▶ **Given problem**
Reproduce every line of the listing below without changing a single character.

▶ **Coordinate data for items**
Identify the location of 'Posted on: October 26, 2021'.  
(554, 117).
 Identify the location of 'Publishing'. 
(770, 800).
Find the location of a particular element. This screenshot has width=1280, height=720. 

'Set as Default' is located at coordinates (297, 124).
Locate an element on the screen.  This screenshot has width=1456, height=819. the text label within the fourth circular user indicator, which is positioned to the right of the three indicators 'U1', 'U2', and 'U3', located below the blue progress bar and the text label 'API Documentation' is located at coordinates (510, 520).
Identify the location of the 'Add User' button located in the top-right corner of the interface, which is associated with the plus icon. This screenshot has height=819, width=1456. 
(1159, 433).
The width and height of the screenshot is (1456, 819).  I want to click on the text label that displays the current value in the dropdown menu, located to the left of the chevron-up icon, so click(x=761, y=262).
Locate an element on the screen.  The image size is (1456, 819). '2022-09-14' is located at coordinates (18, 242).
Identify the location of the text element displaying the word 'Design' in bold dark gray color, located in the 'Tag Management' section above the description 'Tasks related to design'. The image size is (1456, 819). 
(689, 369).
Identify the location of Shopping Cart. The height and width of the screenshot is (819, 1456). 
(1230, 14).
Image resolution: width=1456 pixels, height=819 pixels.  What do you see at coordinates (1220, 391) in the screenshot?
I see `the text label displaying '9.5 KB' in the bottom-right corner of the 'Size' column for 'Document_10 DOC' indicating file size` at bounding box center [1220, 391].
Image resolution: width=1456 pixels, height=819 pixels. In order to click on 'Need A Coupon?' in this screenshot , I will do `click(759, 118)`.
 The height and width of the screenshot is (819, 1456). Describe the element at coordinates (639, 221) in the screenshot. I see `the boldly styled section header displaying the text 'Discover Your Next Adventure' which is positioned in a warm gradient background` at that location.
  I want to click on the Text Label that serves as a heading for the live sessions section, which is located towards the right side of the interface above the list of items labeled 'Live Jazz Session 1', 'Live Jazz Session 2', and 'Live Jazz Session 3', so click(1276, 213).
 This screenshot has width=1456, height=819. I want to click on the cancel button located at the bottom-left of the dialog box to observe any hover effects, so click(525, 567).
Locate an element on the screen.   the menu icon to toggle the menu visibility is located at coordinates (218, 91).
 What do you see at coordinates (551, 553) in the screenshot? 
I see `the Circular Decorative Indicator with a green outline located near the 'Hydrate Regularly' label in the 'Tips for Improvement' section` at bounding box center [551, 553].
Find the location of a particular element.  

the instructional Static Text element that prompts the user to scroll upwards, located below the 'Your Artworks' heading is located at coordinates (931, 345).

▶ **Final answer**
Identify the location of 'Posted on: October 26, 2021'.  
(554, 117).
 Identify the location of 'Publishing'. 
(770, 800).
Find the location of a particular element. This screenshot has width=1280, height=720. 

'Set as Default' is located at coordinates (297, 124).
Locate an element on the screen.  This screenshot has width=1456, height=819. the text label within the fourth circular user indicator, which is positioned to the right of the three indicators 'U1', 'U2', and 'U3', located below the blue progress bar and the text label 'API Documentation' is located at coordinates (510, 520).
Identify the location of the 'Add User' button located in the top-right corner of the interface, which is associated with the plus icon. This screenshot has height=819, width=1456. 
(1159, 433).
The width and height of the screenshot is (1456, 819).  I want to click on the text label that displays the current value in the dropdown menu, located to the left of the chevron-up icon, so click(x=761, y=262).
Locate an element on the screen.  The image size is (1456, 819). '2022-09-14' is located at coordinates (18, 242).
Identify the location of the text element displaying the word 'Design' in bold dark gray color, located in the 'Tag Management' section above the description 'Tasks related to design'. The image size is (1456, 819). 
(689, 369).
Identify the location of Shopping Cart. The height and width of the screenshot is (819, 1456). 
(1230, 14).
Image resolution: width=1456 pixels, height=819 pixels.  What do you see at coordinates (1220, 391) in the screenshot?
I see `the text label displaying '9.5 KB' in the bottom-right corner of the 'Size' column for 'Document_10 DOC' indicating file size` at bounding box center [1220, 391].
Image resolution: width=1456 pixels, height=819 pixels. In order to click on 'Need A Coupon?' in this screenshot , I will do `click(759, 118)`.
 The height and width of the screenshot is (819, 1456). Describe the element at coordinates (639, 221) in the screenshot. I see `the boldly styled section header displaying the text 'Discover Your Next Adventure' which is positioned in a warm gradient background` at that location.
  I want to click on the Text Label that serves as a heading for the live sessions section, which is located towards the right side of the interface above the list of items labeled 'Live Jazz Session 1', 'Live Jazz Session 2', and 'Live Jazz Session 3', so click(1276, 213).
 This screenshot has width=1456, height=819. I want to click on the cancel button located at the bottom-left of the dialog box to observe any hover effects, so click(525, 567).
Locate an element on the screen.   the menu icon to toggle the menu visibility is located at coordinates (218, 91).
 What do you see at coordinates (551, 553) in the screenshot? 
I see `the Circular Decorative Indicator with a green outline located near the 'Hydrate Regularly' label in the 'Tips for Improvement' section` at bounding box center [551, 553].
Find the location of a particular element.  

the instructional Static Text element that prompts the user to scroll upwards, located below the 'Your Artworks' heading is located at coordinates (931, 345).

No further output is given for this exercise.